0

I have an application, using the HSQL database, that at very rare ocassions needs to copy a lot of data (5 million rows+) into the database. On an i7 this takes about 3 hours which is perfectly fine.

The issue I have is that on a weaker CPU like an i3 it is not possible to do this copy task at all since the CPU usage is at 100% at all cores and as a consequence the whole application freezes.

I'm looking for a solution to "throttle" the data entering process. It's totally okay if the copy process takes much longer as long as it completes and doesn't freeze the application.
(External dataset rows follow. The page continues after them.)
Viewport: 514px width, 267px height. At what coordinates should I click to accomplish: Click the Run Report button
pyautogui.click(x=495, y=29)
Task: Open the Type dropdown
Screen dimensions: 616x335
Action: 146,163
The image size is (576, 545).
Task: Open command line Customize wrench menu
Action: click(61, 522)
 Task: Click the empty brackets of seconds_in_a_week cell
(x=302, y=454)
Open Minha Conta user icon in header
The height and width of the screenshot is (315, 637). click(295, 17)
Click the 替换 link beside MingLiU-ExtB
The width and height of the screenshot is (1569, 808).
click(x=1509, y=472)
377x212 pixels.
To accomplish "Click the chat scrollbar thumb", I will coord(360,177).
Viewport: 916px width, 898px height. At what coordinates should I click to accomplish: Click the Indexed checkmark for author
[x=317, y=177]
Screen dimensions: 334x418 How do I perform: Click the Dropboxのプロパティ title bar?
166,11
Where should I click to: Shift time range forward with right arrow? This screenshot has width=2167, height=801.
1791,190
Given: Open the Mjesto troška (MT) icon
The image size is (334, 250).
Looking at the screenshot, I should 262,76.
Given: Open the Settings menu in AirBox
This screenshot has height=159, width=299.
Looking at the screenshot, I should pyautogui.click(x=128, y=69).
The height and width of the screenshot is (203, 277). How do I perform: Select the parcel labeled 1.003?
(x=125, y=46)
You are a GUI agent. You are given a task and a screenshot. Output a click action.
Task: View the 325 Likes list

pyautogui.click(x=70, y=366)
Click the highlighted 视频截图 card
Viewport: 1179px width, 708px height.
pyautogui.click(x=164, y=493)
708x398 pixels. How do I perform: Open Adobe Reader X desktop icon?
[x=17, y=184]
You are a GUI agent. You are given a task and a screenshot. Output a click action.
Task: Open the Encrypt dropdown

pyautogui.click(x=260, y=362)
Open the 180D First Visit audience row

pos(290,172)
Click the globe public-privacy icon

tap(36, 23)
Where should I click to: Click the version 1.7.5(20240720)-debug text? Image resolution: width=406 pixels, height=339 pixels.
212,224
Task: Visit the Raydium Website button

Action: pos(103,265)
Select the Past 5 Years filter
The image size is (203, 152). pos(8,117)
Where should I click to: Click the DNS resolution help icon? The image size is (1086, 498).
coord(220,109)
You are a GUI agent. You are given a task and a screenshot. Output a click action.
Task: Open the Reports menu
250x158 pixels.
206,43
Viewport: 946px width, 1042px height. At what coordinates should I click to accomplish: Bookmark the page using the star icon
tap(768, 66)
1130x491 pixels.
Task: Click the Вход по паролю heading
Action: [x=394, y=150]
I have been looking through the official documentation here: http://hsqldb.org/doc/guide/guide.html but couldn't find what I was looking for.

What would be the best approach to get this task working also on weaker CPUs?

Markus
  • 1,452
  • 2
  • 21
  • 47
  • 1
    The common approach is to add a pause to your Java program after every 10 rows inserted. Thread.sleep() perhaps. http://stackoverflow.com/questions/1036754/difference-between-wait-and-sleep – fredt Jan 12 '17 at 12:16
  • I have tried to add a sleep of 5 seconds after each 100 rows which gained me an average of 10% cpu cycle time. I guess this is the only suitable approach then! – Markus Jan 12 '17 at 12:56
  • 1
    Actual CPU usage should be a lot less if it is working for 1s or less then waiting for 5s. Look at total CPU time report for the process and see if it is reported correctly. – fredt Jan 12 '17 at 13:39
  • I have measured it with windows process explorer. The thing is I have 50 threads (Each with their own dataabse connection) and each needs to enter about 100.000 rows at the same time into different tables. As I said I tell each thread to sleep for 5 seconds after entering 100 rows and I only see at maximum a 10% improvement. – Markus Jan 12 '17 at 15:01
  • 1
    This is the slow way to populate the database. Use one thread to populate table by table and it will be much faster overall and use much less CPU. – fredt Jan 12 '17 at 22:03
  • I'm fully aware of this. The problem is that there is no single data source I get my data from. I get my data from 50 different physical industrial machines and a top requirement is that the update of one machine does not block the update from another machine. I'd love to only have a single thread to do the work. AS a fact I already implemented such a solution but it got rejected since the update of one machine blocks the update of all other machines until its done :/ Thanks for your input anyway, maybe I can make something more clever ;) – Markus Jan 13 '17 at 06:01

0 Answers0